This is an attempt to balance three problems, each of which would
be violated by a simpler implementation:
- A type alias should show all the `impl` blocks for the target
type, and vice versa, if they're applicable. If nothing was
done, and rustdoc continues to match them up in HIR, this
would not work.
- Copying the target type's docs into its aliases' HTML pages
directly causes far too much redundant HTML text to be generated
when a crate has large numbers of methods and large numbers
of type aliases.
- Using JavaScript exclusively for type alias impl docs would
be a functional regression, and could make some docs very hard
to find for non-JS readers.
- Making sure that only applicable docs are show in the
resulting page requires a type checkers. Do not reimplement
the type checker in JavaScript.
So, to make it work, rustdoc stashes these type-alias-inlined docs
in a JSONP "database-lite". The file is generated in `write_shared.rs`,
included in a `<script>` tag added in `print_item.rs`, and `main.js`
takes care of patching the additional docs into the DOM.

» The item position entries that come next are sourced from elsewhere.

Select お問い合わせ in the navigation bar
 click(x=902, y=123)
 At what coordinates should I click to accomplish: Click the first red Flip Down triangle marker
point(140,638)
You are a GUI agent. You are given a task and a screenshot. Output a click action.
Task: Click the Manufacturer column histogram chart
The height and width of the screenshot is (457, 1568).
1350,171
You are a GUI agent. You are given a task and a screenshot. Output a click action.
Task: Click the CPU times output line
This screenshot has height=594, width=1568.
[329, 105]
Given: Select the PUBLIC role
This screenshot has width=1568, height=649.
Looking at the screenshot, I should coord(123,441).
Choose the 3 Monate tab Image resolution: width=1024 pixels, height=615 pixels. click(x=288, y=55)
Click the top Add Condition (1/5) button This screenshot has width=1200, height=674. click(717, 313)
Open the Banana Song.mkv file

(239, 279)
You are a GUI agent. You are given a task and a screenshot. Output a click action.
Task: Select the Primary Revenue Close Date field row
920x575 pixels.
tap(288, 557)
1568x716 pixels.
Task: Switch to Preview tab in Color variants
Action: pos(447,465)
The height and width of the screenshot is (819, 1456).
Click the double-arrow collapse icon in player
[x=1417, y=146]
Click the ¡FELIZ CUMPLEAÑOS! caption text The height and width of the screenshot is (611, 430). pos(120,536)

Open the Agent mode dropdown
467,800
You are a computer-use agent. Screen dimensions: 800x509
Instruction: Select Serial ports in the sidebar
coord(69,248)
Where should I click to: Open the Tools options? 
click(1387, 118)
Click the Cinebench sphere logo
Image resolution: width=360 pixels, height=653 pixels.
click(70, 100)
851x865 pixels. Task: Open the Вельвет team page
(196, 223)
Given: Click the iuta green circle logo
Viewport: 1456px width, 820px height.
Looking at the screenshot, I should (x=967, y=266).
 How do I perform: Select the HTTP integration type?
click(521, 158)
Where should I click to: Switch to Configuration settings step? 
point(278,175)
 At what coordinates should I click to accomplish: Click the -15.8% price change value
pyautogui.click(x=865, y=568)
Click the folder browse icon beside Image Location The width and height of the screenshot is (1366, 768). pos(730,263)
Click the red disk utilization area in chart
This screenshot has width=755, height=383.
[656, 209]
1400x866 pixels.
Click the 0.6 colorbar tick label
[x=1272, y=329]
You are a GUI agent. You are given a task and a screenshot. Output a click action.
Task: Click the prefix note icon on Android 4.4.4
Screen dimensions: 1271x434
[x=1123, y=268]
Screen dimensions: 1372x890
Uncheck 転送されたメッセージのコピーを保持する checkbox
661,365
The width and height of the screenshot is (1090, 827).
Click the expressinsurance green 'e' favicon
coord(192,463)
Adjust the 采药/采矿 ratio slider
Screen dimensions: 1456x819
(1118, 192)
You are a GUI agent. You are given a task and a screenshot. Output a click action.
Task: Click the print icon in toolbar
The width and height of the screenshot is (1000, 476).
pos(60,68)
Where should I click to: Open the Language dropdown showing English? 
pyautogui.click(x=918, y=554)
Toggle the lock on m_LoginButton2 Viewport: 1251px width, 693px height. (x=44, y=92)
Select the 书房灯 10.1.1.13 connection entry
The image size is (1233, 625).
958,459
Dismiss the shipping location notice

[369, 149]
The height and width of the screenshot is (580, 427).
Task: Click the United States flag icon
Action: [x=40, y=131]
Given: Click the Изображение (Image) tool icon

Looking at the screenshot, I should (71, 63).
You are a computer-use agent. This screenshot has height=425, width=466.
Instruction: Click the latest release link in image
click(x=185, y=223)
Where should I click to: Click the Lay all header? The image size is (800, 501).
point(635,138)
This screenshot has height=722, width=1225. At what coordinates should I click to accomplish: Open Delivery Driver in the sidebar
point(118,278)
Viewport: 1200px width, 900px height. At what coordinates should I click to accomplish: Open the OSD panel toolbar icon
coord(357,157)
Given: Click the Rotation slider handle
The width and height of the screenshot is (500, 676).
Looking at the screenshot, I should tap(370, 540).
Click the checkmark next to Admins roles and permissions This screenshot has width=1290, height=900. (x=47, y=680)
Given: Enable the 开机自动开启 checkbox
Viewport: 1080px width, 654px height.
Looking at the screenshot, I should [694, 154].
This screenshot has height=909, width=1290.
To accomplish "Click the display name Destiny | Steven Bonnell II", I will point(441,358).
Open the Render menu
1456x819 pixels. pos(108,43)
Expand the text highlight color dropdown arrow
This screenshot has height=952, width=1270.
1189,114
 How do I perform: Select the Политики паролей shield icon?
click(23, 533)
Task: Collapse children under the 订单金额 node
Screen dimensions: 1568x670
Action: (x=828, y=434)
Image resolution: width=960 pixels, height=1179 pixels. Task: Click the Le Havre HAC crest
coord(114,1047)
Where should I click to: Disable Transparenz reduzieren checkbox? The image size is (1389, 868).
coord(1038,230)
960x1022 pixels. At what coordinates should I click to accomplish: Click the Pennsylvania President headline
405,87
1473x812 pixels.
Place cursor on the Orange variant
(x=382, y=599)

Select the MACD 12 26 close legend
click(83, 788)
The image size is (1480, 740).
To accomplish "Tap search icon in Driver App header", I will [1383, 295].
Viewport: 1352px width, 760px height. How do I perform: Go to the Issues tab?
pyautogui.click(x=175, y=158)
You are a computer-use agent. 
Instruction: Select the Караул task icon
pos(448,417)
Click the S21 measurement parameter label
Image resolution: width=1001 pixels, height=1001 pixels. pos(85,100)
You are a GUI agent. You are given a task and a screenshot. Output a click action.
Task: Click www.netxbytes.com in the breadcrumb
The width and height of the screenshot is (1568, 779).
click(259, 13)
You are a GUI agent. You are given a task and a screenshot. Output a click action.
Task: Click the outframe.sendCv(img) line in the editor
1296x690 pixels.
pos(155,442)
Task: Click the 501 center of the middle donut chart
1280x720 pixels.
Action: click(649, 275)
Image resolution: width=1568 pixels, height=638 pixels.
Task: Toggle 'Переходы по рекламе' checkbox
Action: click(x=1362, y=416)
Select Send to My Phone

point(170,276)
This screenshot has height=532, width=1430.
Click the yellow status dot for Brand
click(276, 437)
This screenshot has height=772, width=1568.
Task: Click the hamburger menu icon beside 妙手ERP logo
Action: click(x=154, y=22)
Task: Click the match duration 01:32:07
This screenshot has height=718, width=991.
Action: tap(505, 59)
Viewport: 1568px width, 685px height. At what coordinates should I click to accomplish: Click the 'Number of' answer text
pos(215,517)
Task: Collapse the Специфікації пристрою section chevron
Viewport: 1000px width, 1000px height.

The format of `trait.impl` and `type.impl` JS files are superficially
similar. Each line, except the JSONP wrapper itself, belongs to a crate,
and they are otherwise separate (rustdoc should be idempotent). The
"meat" of the file is HTML strings, so the frontend code is very simple.
Links are relative to the doc root, though, so the frontend needs to fix
that up, and inlined docs can reuse these files.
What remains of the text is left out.